**Input data**
———

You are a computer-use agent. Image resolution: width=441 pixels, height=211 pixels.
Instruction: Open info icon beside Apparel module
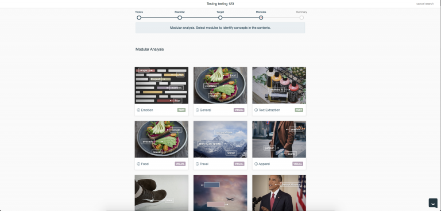(256, 164)
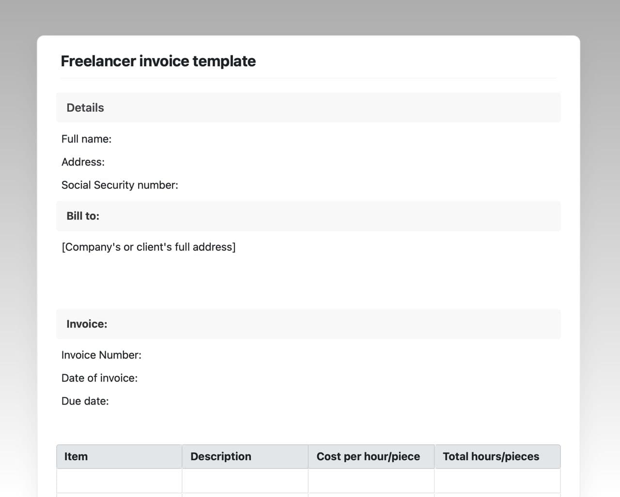The image size is (620, 497).
Task: Click the company's or client's address placeholder
Action: tap(148, 247)
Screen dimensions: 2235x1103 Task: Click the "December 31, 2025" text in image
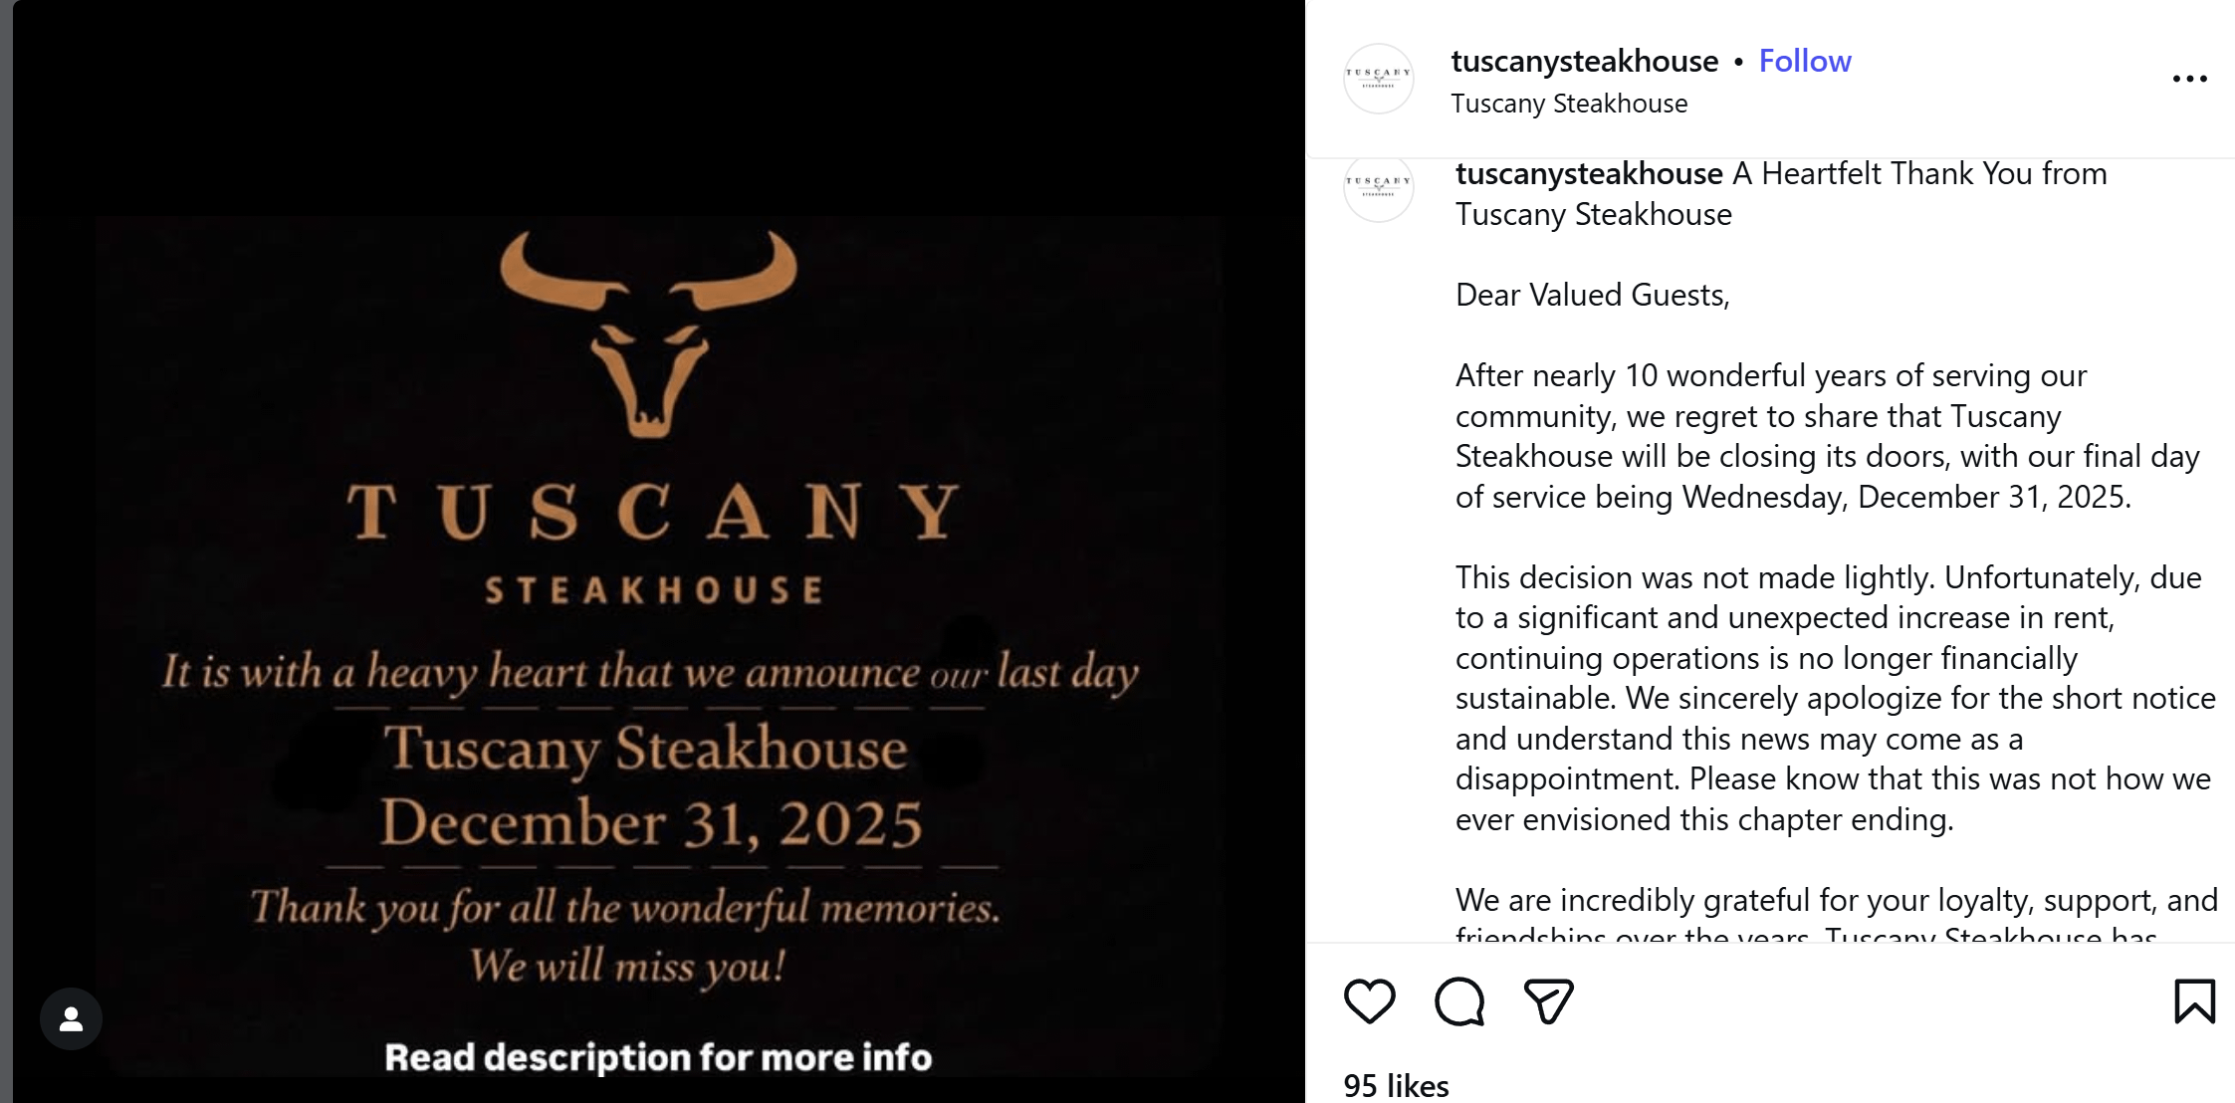coord(652,823)
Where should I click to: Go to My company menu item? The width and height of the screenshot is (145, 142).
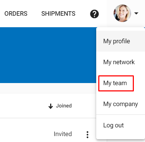[121, 104]
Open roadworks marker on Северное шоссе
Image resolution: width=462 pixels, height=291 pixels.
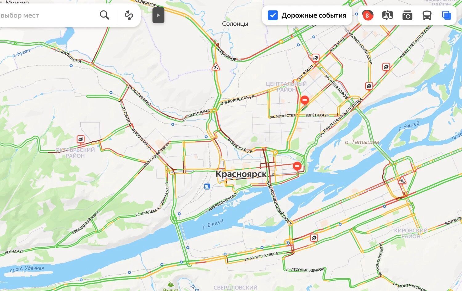[x=216, y=66]
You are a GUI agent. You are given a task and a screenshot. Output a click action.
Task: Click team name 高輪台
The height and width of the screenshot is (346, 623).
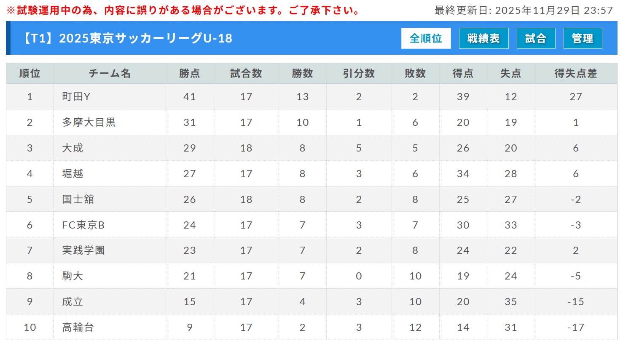click(78, 327)
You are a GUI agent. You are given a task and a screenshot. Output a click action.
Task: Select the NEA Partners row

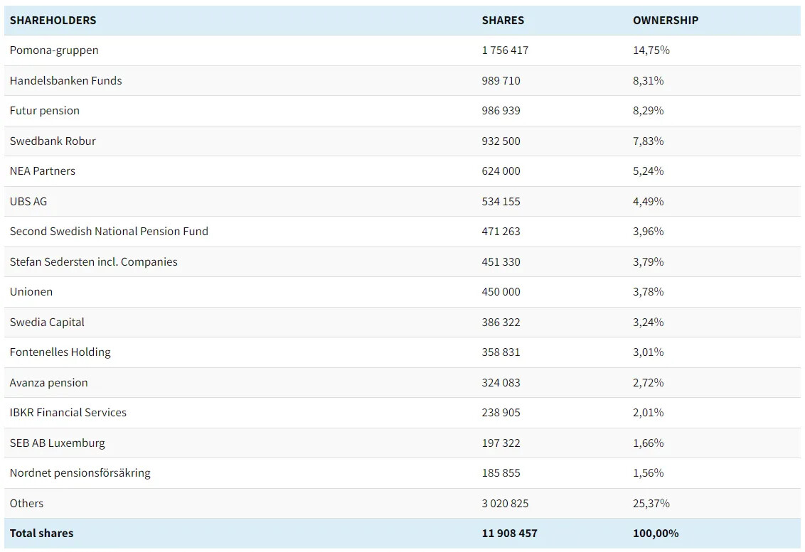pyautogui.click(x=43, y=171)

———

**What to produce**
Each entry above is to be given again exactly, and any image in it is to be dropped.

**Result below**
You are a computer-use agent. Image resolution: width=441 pixels, height=211 pixels.
Instruction: Open info icon beside Apparel module
(256, 164)
The image size is (620, 497).
Task: Click the company's or client's address placeholder
Action: tap(148, 247)
Screen dimensions: 2235x1103 Task: Click the "December 31, 2025" text in image
coord(652,823)
Where should I click to: Go to My company menu item? The width and height of the screenshot is (145, 142).
[121, 104]
Open roadworks marker on Северное шоссе
Image resolution: width=462 pixels, height=291 pixels.
[x=216, y=66]
You are a GUI agent. You are given a task and a screenshot. Output a click action.
Task: Click team name 高輪台
The height and width of the screenshot is (346, 623).
click(78, 327)
You are a GUI agent. You are given a task and a screenshot. Output a click action.
Task: Select the NEA Partners row

pyautogui.click(x=43, y=171)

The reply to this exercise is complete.